=== Data shown ===
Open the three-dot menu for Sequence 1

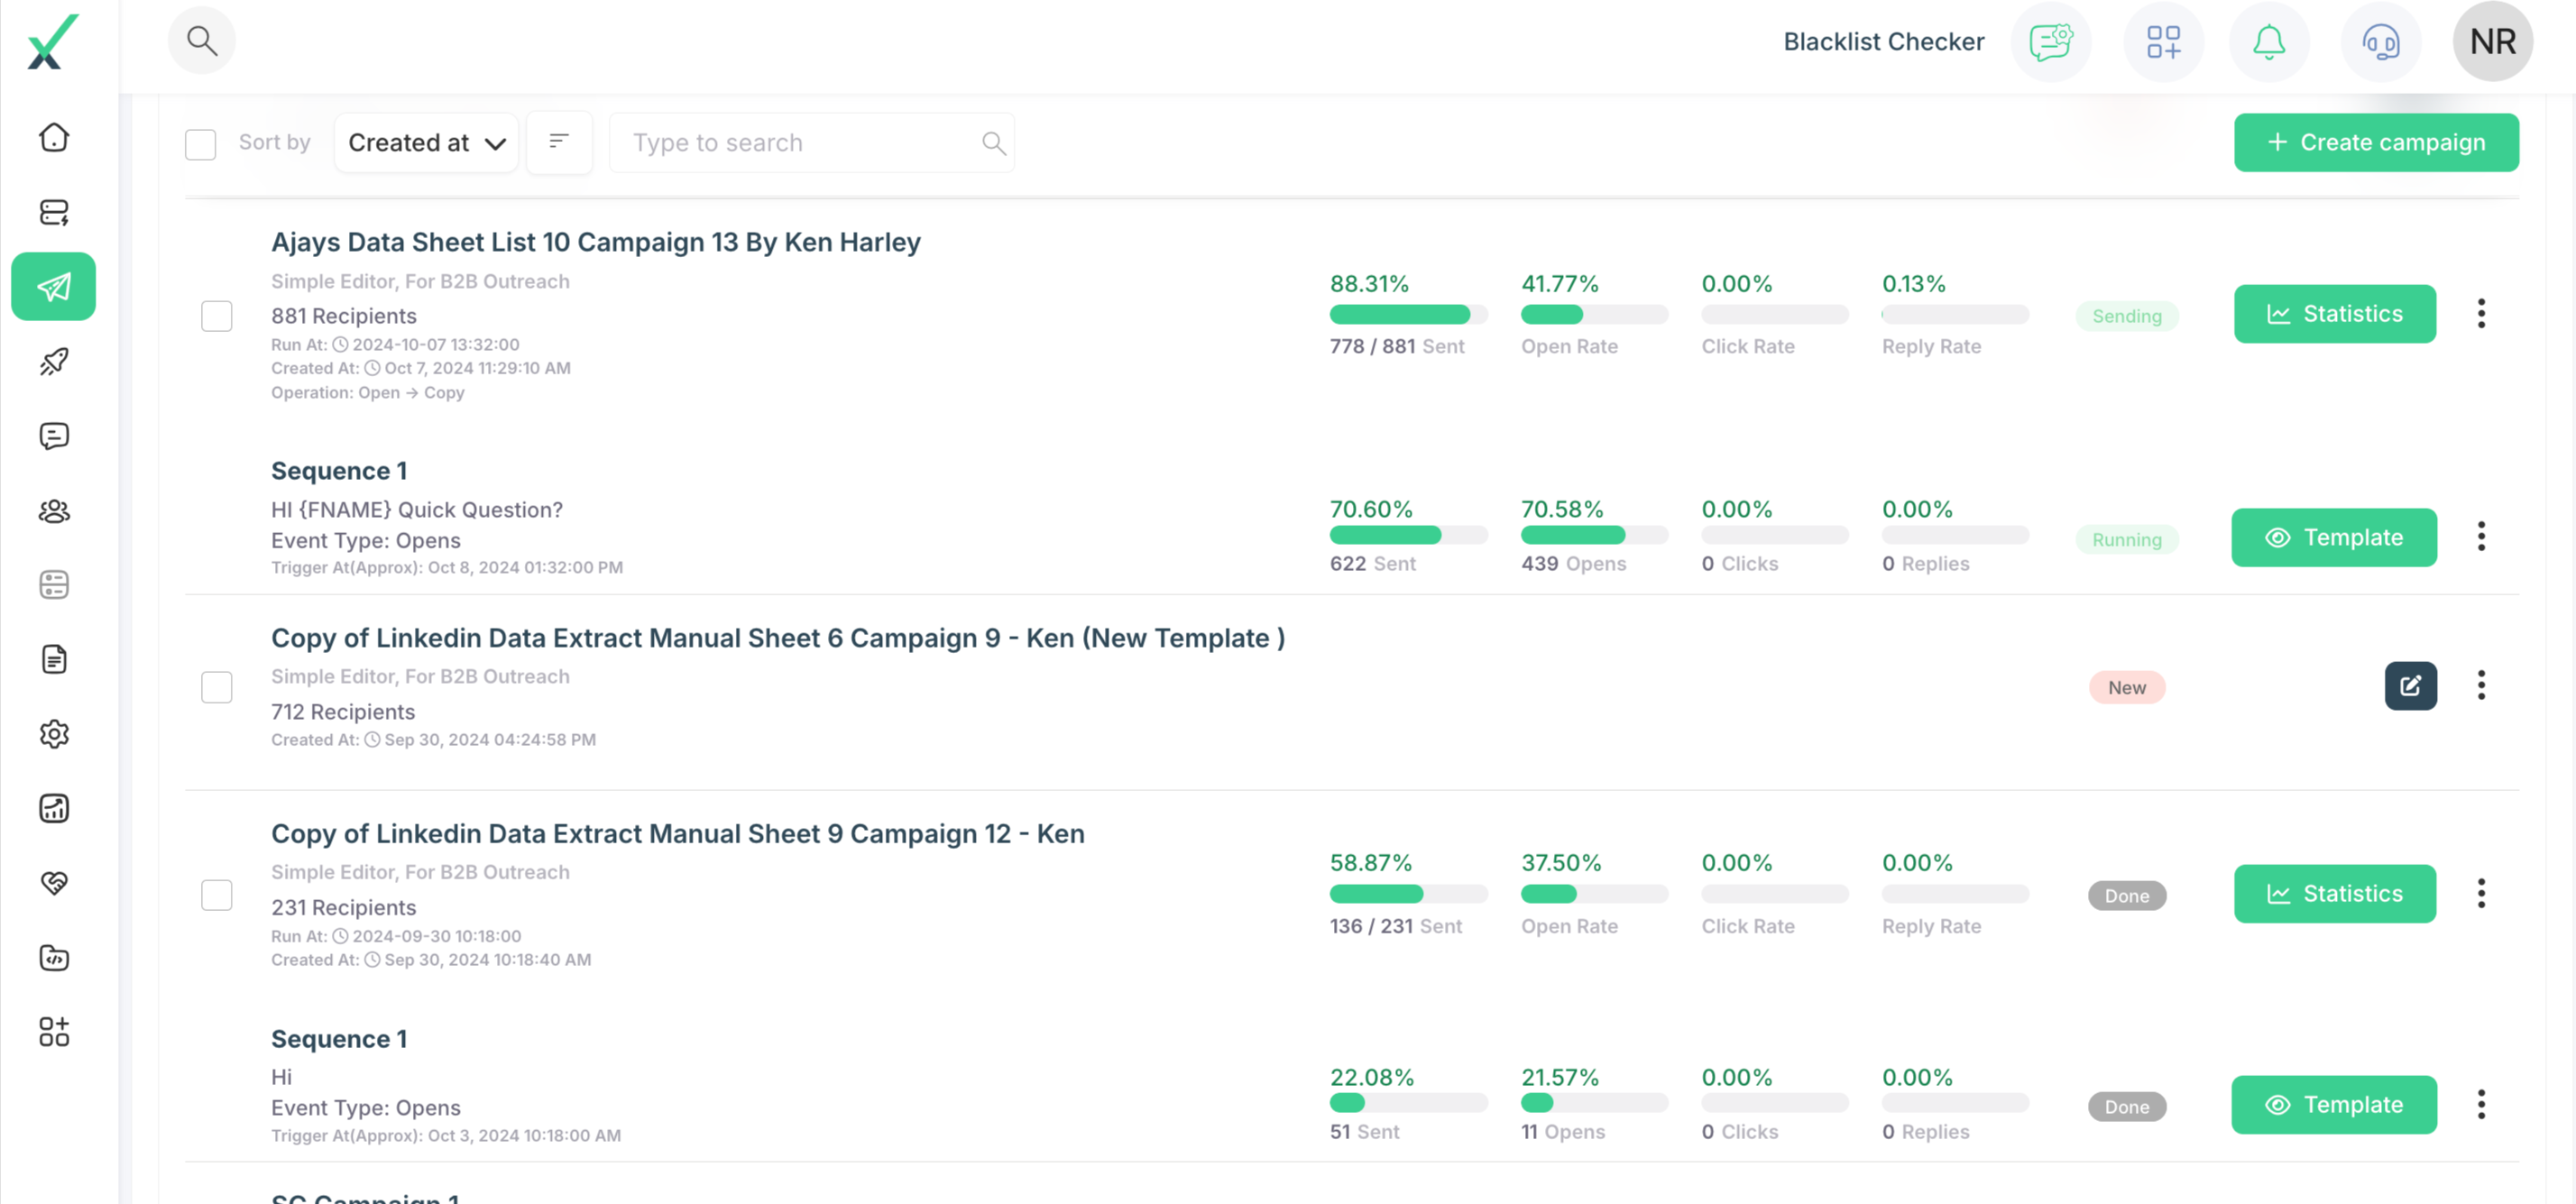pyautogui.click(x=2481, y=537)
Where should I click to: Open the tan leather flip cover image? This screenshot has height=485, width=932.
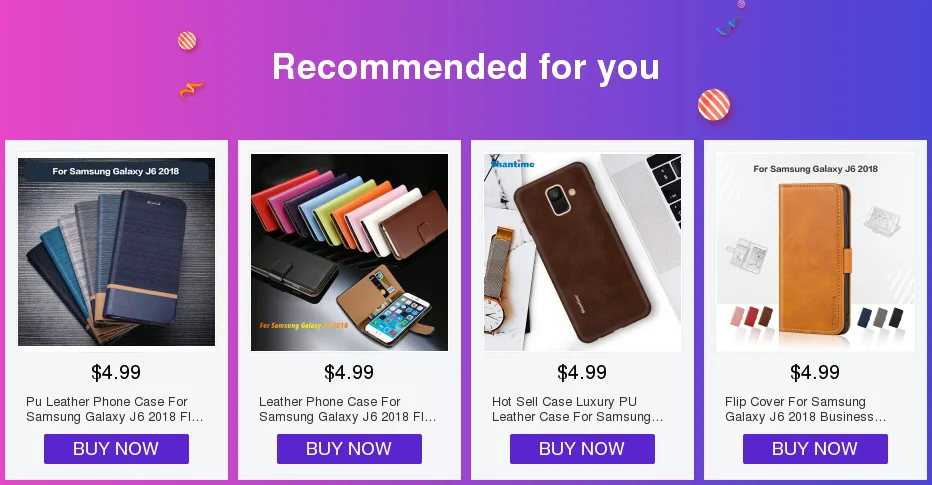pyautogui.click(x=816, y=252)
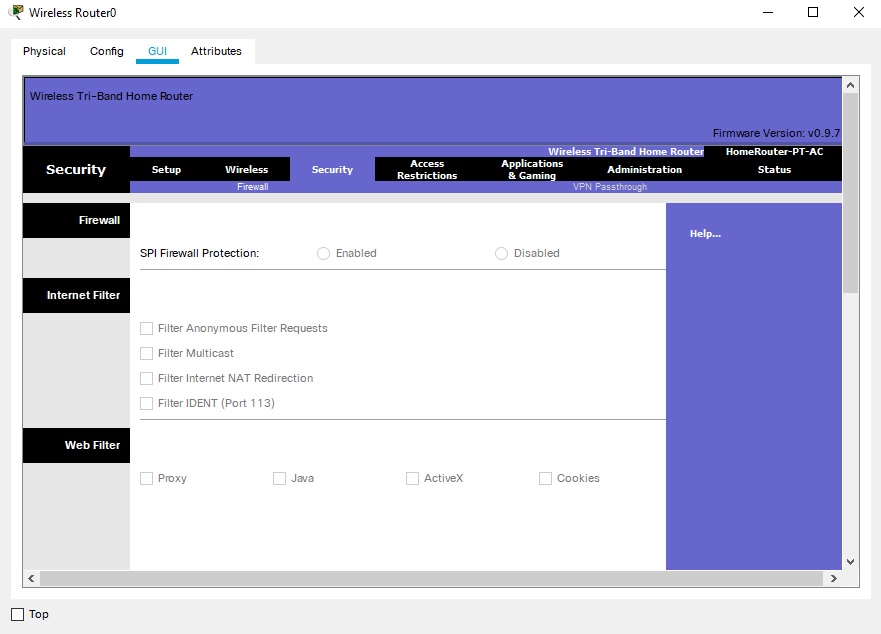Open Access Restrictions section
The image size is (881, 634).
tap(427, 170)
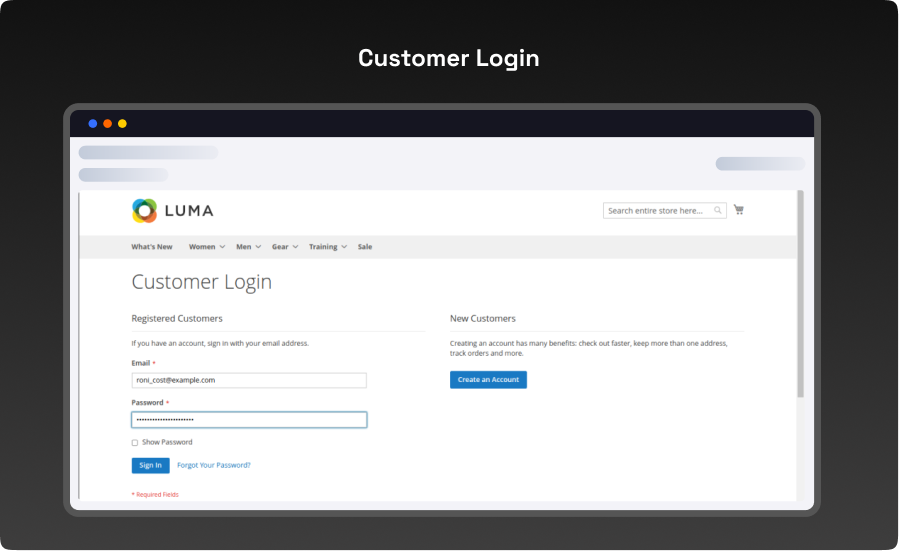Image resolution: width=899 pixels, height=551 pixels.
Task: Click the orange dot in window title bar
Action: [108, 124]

=== Task prompt ===
Please lay out all of the material above as a Markdown table with the columns "Row" and "Line", one numbered row per line, skipping blank lines. Leave the pictures out of your answer.

=== The output ===
| Row | Line |
|---|---|
| 1 | Open the three-dot menu for Sequence 1 |
| 2 | pyautogui.click(x=2481, y=537) |
| 3 | Where should I click to: Open the tan leather flip cover image? This screenshot has height=485, width=932. |
| 4 | pyautogui.click(x=816, y=252) |
| 5 | Open Access Restrictions section |
| 6 | The image size is (881, 634). |
| 7 | tap(427, 170) |
| 8 | Image resolution: width=899 pixels, height=551 pixels. |
| 9 | Task: Click the orange dot in window title bar |
| 10 | Action: [108, 124] |